Thread: Search engine

Search engine

From
Magnus Hagander
Date:
In case people didn't notice from the website, or from the commits going
 in, I have now finally activated the new tsearch2 based search engine
on search.postgresql.org.

All code is in cvs, so if you want to improve on it, go right ahead :-)


//Magnus

Re: Search engine

From
"Joshua D. Drake"
Date:
On Mon, 2006-12-18 at 21:19 +0100, Magnus Hagander wrote:
> In case people didn't notice from the website, or from the commits going
>  in, I have now finally activated the new tsearch2 based search engine
> on search.postgresql.org.
>
> All code is in cvs, so if you want to improve on it, go right ahead :-)
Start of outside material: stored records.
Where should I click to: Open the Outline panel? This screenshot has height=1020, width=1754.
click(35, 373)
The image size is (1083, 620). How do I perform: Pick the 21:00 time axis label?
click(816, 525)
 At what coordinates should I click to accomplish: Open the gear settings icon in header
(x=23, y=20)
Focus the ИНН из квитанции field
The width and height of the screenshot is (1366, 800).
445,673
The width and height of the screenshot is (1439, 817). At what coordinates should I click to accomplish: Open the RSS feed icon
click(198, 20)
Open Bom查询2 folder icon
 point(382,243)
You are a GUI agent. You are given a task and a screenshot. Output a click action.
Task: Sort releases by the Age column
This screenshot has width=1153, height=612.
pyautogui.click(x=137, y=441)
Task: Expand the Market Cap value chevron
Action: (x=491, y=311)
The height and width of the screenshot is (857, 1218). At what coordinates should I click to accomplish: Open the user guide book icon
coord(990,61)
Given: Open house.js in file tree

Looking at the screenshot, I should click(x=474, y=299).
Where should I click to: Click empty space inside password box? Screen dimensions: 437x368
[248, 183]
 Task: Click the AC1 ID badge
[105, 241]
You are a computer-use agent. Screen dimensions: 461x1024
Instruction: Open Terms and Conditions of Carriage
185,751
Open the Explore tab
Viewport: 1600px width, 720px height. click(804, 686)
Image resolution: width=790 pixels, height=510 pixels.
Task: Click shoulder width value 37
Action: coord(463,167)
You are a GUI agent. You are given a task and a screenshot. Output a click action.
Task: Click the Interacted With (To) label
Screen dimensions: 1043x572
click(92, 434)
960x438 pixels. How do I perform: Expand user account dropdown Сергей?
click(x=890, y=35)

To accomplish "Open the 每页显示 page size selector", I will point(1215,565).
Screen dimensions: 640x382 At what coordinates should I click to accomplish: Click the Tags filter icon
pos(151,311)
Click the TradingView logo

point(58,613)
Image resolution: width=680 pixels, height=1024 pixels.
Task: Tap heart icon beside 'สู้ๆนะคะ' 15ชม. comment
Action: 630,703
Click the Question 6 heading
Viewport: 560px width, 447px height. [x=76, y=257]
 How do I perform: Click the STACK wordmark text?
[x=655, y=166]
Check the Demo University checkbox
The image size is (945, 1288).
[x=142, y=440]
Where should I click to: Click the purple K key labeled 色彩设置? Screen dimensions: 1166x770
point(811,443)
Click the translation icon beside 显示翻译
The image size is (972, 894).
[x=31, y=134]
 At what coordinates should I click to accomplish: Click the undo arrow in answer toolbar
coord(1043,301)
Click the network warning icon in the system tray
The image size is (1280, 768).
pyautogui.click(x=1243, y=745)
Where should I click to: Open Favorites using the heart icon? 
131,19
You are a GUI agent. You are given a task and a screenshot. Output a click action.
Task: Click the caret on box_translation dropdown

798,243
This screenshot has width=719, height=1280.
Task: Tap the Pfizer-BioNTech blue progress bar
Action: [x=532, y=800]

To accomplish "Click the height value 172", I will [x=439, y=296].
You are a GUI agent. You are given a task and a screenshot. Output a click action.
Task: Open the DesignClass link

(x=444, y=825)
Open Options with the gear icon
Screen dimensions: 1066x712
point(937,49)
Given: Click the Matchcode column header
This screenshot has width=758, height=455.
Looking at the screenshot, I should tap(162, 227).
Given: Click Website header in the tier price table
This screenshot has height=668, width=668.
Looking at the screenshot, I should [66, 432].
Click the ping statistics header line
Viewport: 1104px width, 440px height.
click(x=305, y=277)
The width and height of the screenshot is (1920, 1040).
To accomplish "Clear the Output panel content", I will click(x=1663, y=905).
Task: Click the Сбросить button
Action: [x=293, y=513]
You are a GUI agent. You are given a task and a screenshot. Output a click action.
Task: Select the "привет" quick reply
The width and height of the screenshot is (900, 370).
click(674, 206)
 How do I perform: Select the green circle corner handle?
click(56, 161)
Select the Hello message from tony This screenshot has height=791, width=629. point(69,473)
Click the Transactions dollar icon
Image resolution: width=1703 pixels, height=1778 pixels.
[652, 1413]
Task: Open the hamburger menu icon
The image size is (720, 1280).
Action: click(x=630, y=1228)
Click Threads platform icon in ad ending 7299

I would like to take a moment and thank Magnus for his hard work on
this. search.postgresql.org is now humming along quite nicely since we
are using a PostgreSQL native backend.

Joshua D. Drake


>
>
> //Magnus
>
> ---------------------------(end of broadcast)---------------------------
> TIP 5: don't forget to increase your free space map settings
>
--

      === The PostgreSQL Company: Command Prompt, Inc. ===
Sales/Support: +1.503.667.4564 || 24x7/Emergency: +1.800.492.2240
Providing the most comprehensive  PostgreSQL solutions since 1997
             http://www.commandprompt.com/

Donate to the PostgreSQL Project: http://www.postgresql.org/about/donate




Re: Search engine

From
Oleg Bartunov
Date:
On Mon, 18 Dec 2006, Magnus Hagander wrote:

> In case people didn't notice from the website, or from the commits going
> in, I have now finally activated the new tsearch2 based search engine
> on search.postgresql.org.
>
> All code is in cvs, so if you want to improve on it, go right ahead :-)

Just a thought.
I'd think about adding to rank a portion of title, when search PostgreSQL
documentation, so 'create table' would return latest version (8.2) first.
Or just use creation date.

     Regards,
         Oleg
_____________________________________________________________
Oleg Bartunov, Research Scientist, Head of AstroNet (www.astronet.ru),
Sternberg Astronomical Institute, Moscow University, Russia
Internet: oleg@sai.msu.su, http://www.sai.msu.su/~megera/
phone: +007(495)939-16-83, +007(495)939-23-83

Re: Search engine

From
"John Hansen"
Date:
Two things:

Navigate to http://www.postgresql.org/docs/8.2/static/index.html and search for 'create table'

    Pages 1-20 of 247.

Click 'next'

    Pages 21-40 of more than 1000.

Obviously, the hyperlinks need to include the &u=/docs/8.2/static/

Archives search is slow. (5+ seconds to search all lists)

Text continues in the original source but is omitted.